A prisoner of the possible

I’m going to bring back the Sabbath. I’m going to have one day where I don’t look at a screen.

I used to do it. Kind of. When Molly was in London, and I was down in the South West, Saturday would be the day where I didn’t connect to the internet or go on my laptop. Yes, I’d text Molly infrequently. But for most of the day I was unplugged.

I got a glimpse of the benefits. The power of denarration. Of hearing less words. Of confronting my own thoughts, not those fed to me by my curated selection of media. But I never did the full 24 hours without phone or laptop.

Whenever I’d raise that as a possibility Molly would always say, “But what if something happens? What if someone needs to get hold of you?” And she had a point.

One of the virtues of constant connectivity is that the transmission of information is instantaneous. If a loved one is in trouble I can be informed of it instantly. But just because something can happen doesn’t mean that I should allow it to happen. 

The scenarios Molly worried about were of a single type. The bad type. Namely, someone being seriously injured, in trouble or dying. 

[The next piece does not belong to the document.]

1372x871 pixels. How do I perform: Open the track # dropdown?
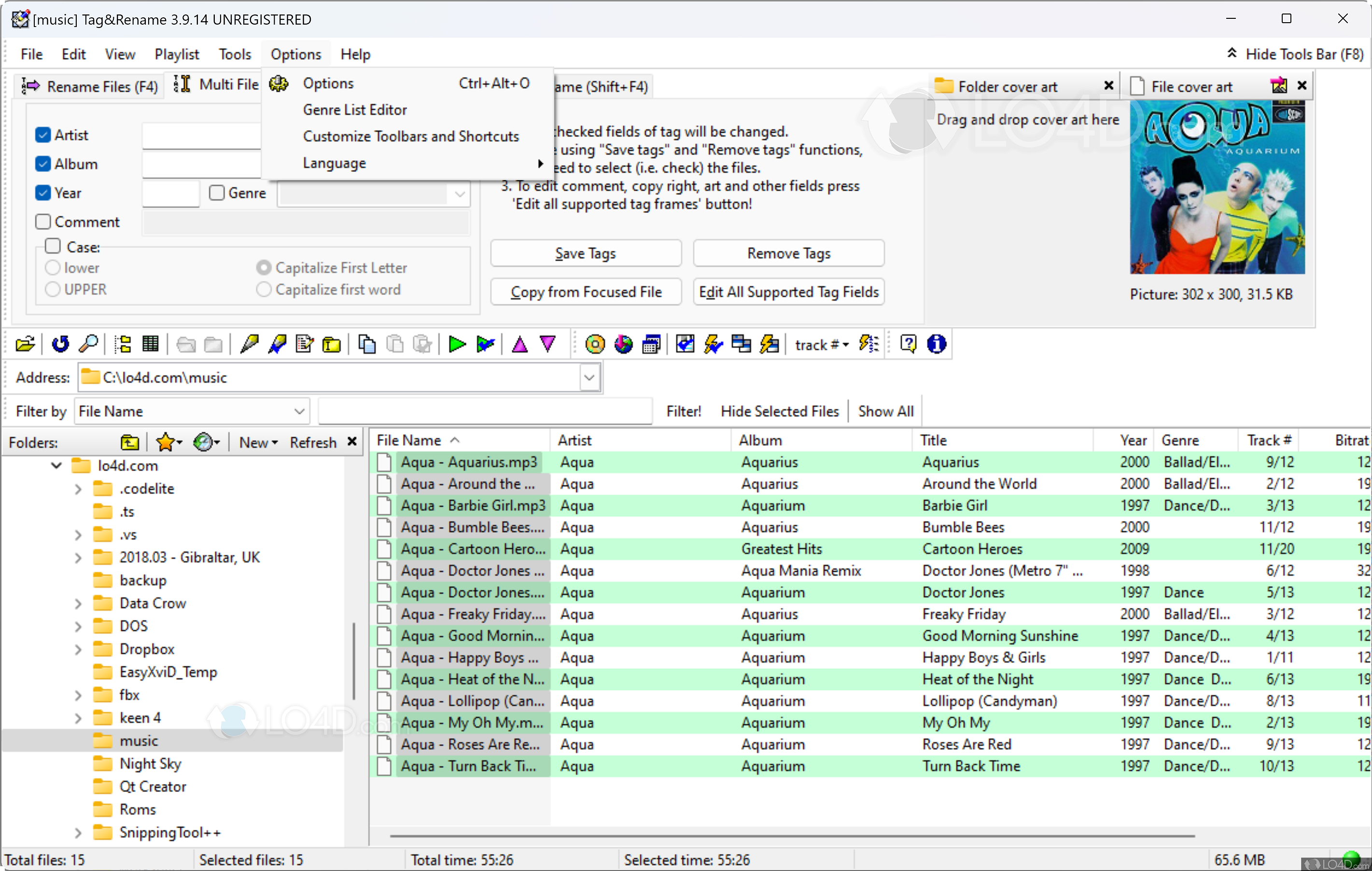pos(821,344)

The problem I have with this type of thinking—that you must stay connected just in case something bad happens and you need to be contacted—is simple. I’m twenty five years old. I can count on one hand the times something bad has happened. Which means that the rest of the time, the other 99.999999% of my life, nothing bad has happened that I’ve needed to be instantly aware of. 

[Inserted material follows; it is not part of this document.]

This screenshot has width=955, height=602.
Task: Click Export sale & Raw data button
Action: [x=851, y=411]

The extension of this line of thought, of the stay-connected-just-in-case mindset, means that I would spend 99.999999% of my time worried about the 0.0000001%.

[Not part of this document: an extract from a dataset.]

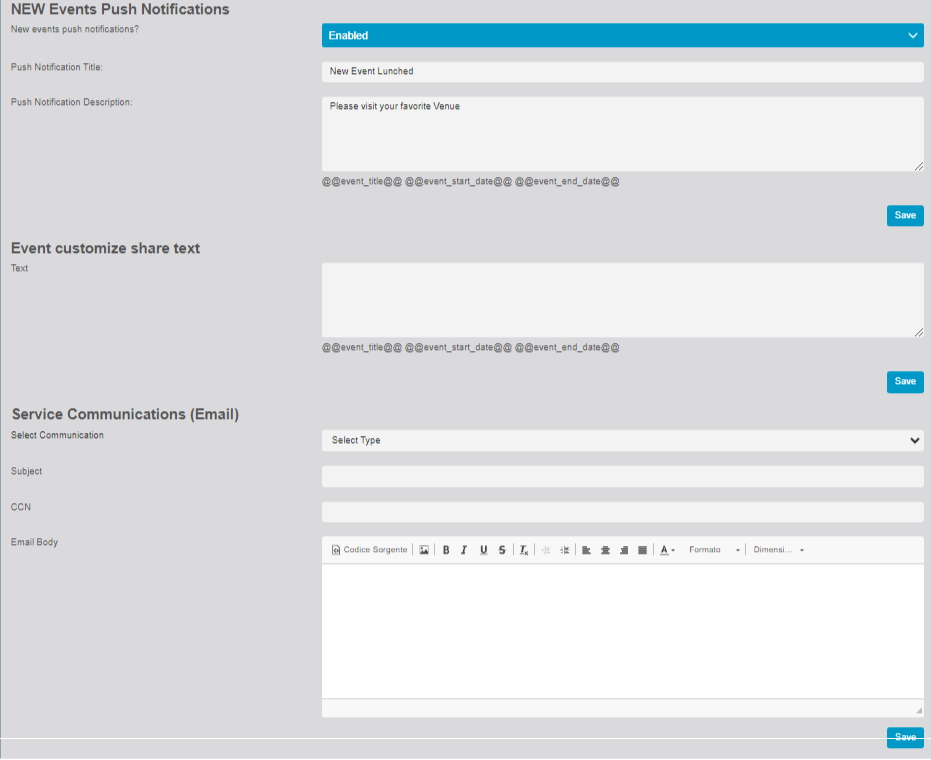This screenshot has height=760, width=931.
Task: Open the text color picker
Action: 667,550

That doesn’t sound good to me. I want to be able to go for twelve, twenty-four, thirty-six hours without looking at a screen or refreshing my inbox. I want to be able to go off the grid for weeks at a time. I understand the consequences of that desire. In that time, many, many bad things could happen. My mum could die in a car crash. My dad could have a heart attack. My sister could break her leg. Any other member of my family or friendship group could fall ill. Our dog could need to be put down. 

Those scenarios scare me. I don’t want to miss out on the chance to say one last goodbye to someone I love, or to stand with someone as they fight a terrible situation. But there’s something I don’t want to happen even more than those things. I don’t want to live my life as a prisoner of possibility. As a slave to all the bad things that could happen to the people I care about.

And it’s for that reason that I have to write these uncomfortable words. It’s for that reason that I have to be okay with the possibility that, during a tech sabbath, something bad might happen. Someone might die. I don’t like it. I don’t want it to happen. But I accept it. And I refuse to let that possibility dictate how I live my life.